Namun penggantiannya terhadap Gotabaya Rajapaksa yang tidak populer, yang terpaksa mengundurkan diri dan meninggalkan negara itu karena menghadapi protes, mungkin tidak akan memberikan dampak yang diinginkan, seperti yang terlihat dari teriakan kemarahan di jalanan. Banyak pengunjuk rasa percaya bahwa Wickremesinghe bukanlah presiden yang dibutuhkan Sri Lanka saat ini, menunjukkan bahwa ia didukung oleh partai Podujana Peramuna (SLPP) yang berkuasa di Sri Lanka dan oleh karena itu masih dapat melindungi kepentingan keluarga Rajapaksa. Protes di Sri Lanka terjadi setelah kekurangan bahan bakar dan kebutuhan dasar lainnya serta ketidakmampuan pemerintah menangani krisis ini. Ketika protes meningkat, massa di jalanan menjadi semakin beringas, menuntut penggulingan rezim yang korup.

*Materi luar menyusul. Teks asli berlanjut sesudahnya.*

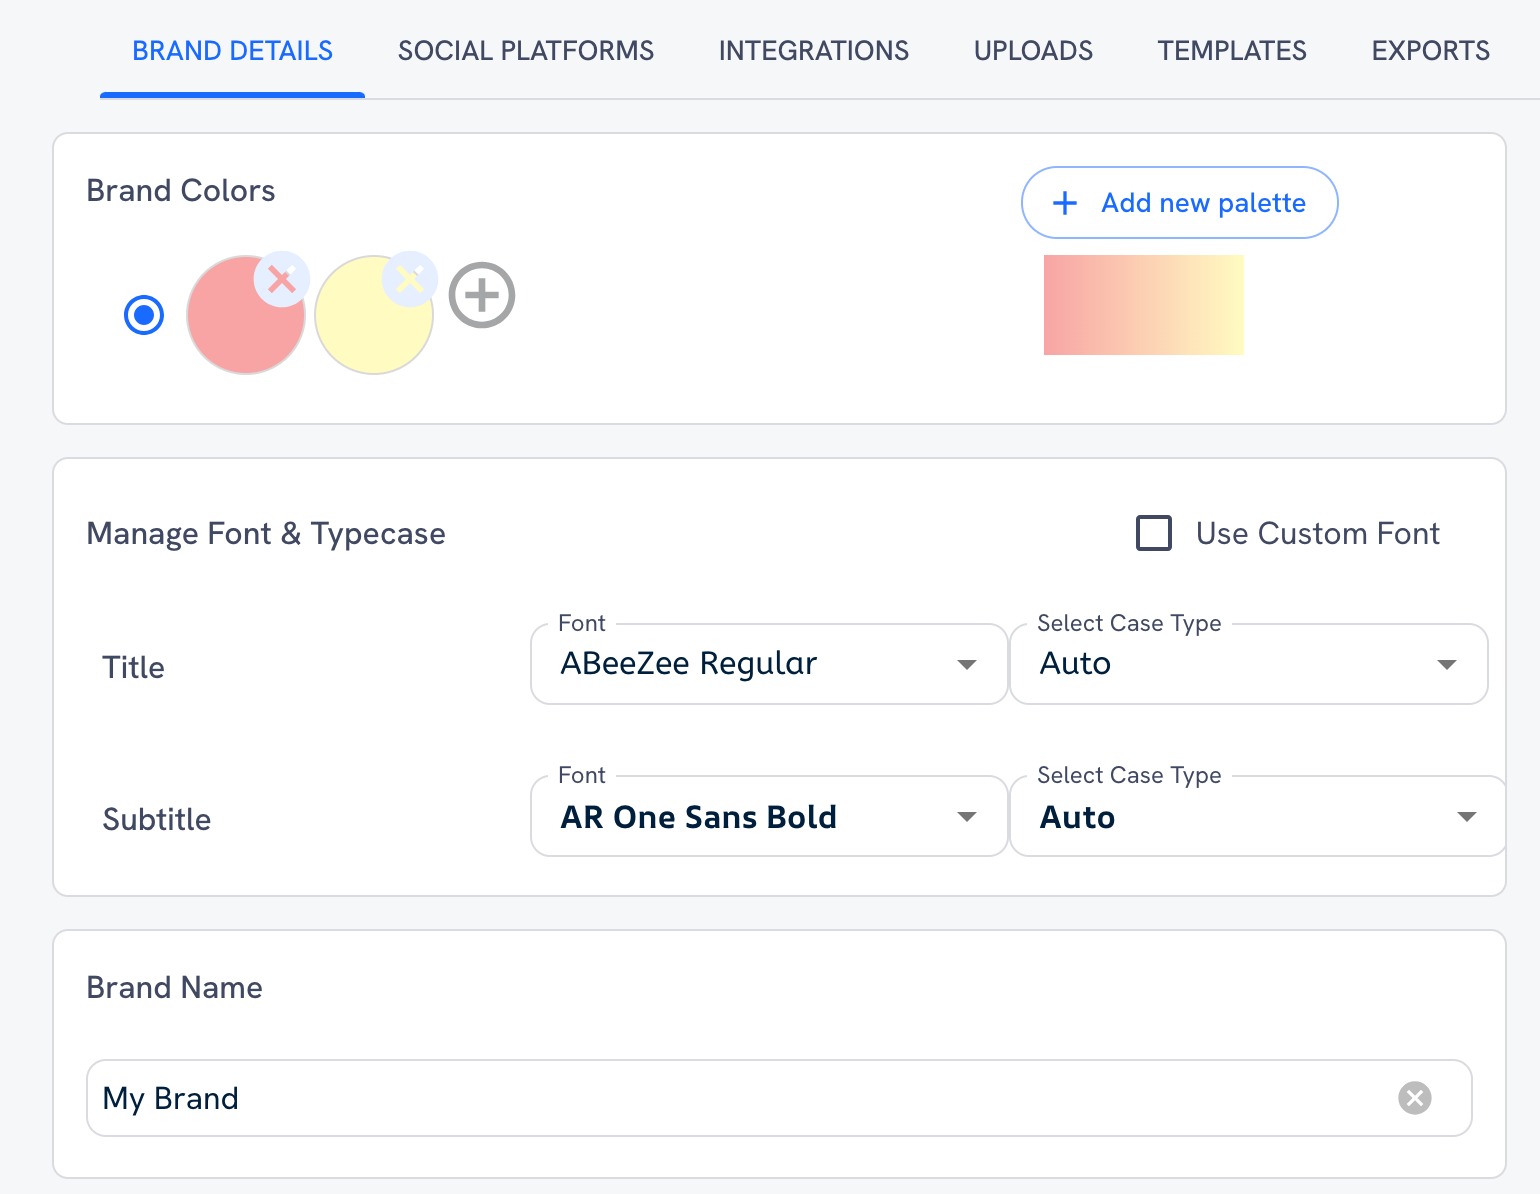Click inside the My Brand name field
The height and width of the screenshot is (1194, 1540).
pyautogui.click(x=600, y=1097)
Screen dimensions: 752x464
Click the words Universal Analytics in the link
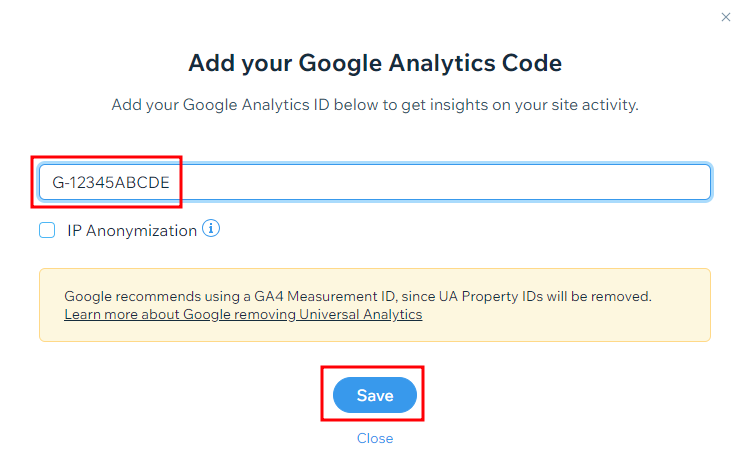pyautogui.click(x=361, y=314)
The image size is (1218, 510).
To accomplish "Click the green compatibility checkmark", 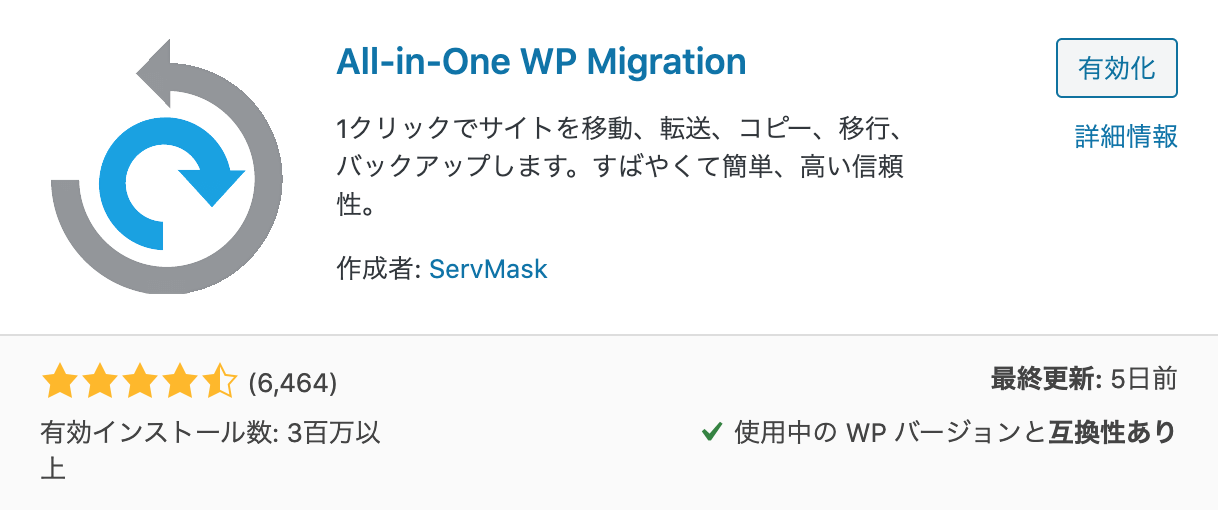I will click(712, 433).
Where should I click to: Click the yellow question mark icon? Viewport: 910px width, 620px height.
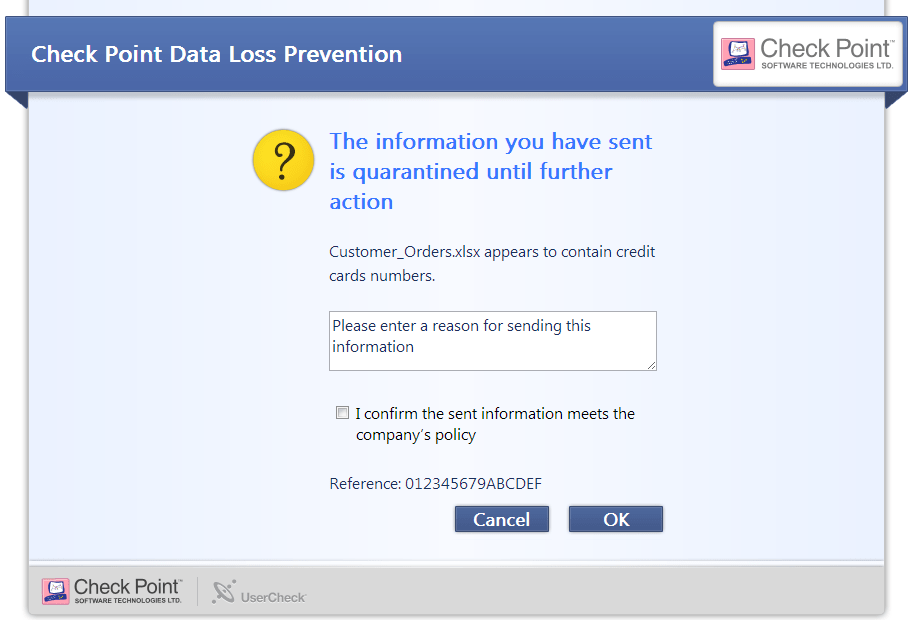pyautogui.click(x=283, y=159)
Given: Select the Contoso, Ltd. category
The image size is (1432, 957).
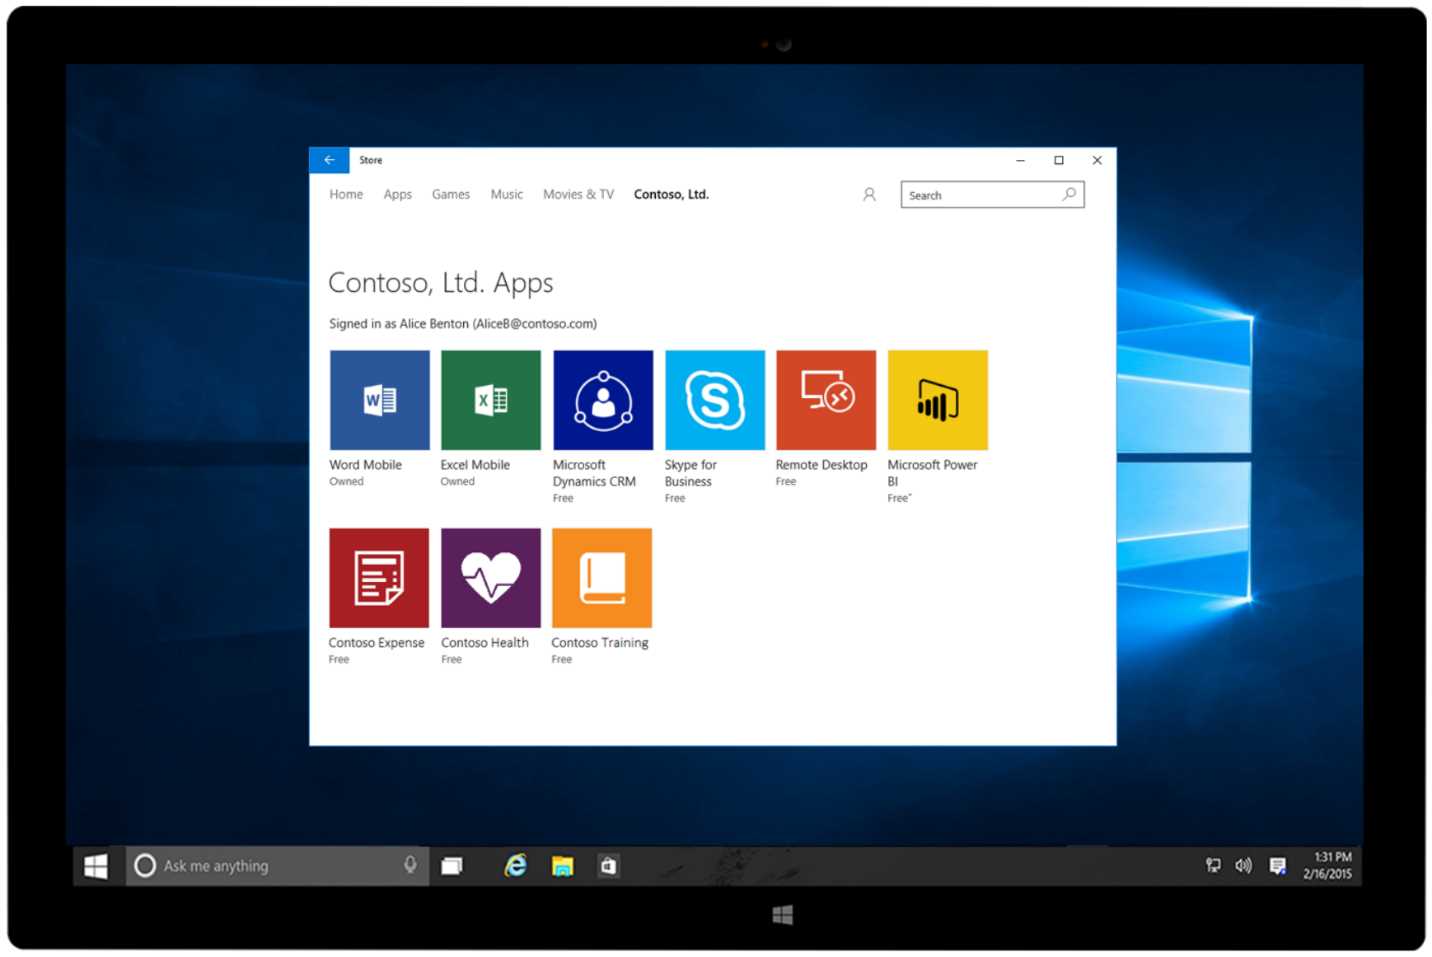Looking at the screenshot, I should coord(670,194).
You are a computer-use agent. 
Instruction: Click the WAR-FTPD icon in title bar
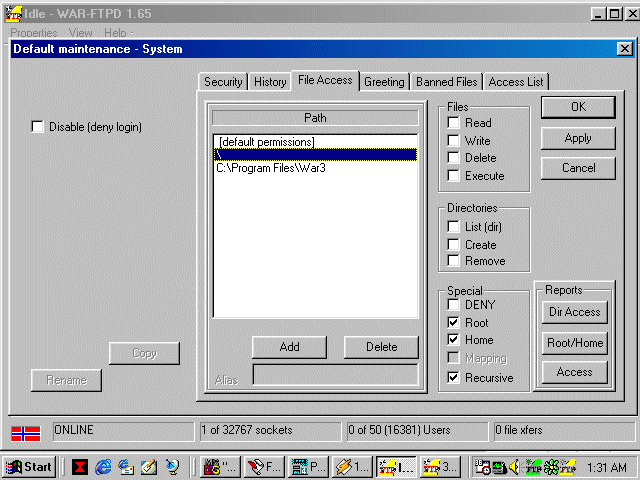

Dalam pidatonya, Wickremesinghe menyampaikan gawatnya situasi ini dan mengatakan bahwa negara ini menghadapi tantangan besar dan pemerintah harus menyusun strategi baru sesuai dengan aspirasi masyarakat. Ia mengajak semua pihak untuk bekerja sama. Namun para pengamat yakin Sri Lanka mungkin akan mengalami lebih banyak kerusuhan politik ketika presiden baru mengumumkan tindakan keras terhadap pengunjuk rasa, dan mengecam mereka sebagai pelanggar hukum. Dia berjanji akan mengambil tindakan tegas terhadap mereka dan tidak membiarkan “kelompok minoritas memprotes aspirasi kelompok mayoritas yang diam dan menyerukan perubahan dalam sistem politik.” Sebelumnya, sebagai penjabat presiden, ia memperpanjang keadaan darurat yang memberikan polisi dan pasukan keamanan kekuasaan besar untuk mengusir pengunjuk rasa dari gedung-gedung pemerintah yang mereka tempati.
Pendiriannya sejauh ini menegaskan bahwa ia tidak akan membiarkan kekerasan mengalihkan perhatian pemerintah baru dari tugas yang lebih mendesak: mencari jalan keluar dari krisis ekonomi. Namun mendapatkan kepercayaan publik sangatlah penting, jika tidak, ketegangan masih bisa menjadi faktor penghambat. Kami berharap pemerintahan baru akan bekerja sama dengan semua pemangku kepentingan, termasuk anggota masyarakat, untuk segera mewujudkan perdamaian dan stabilitas di negara ini.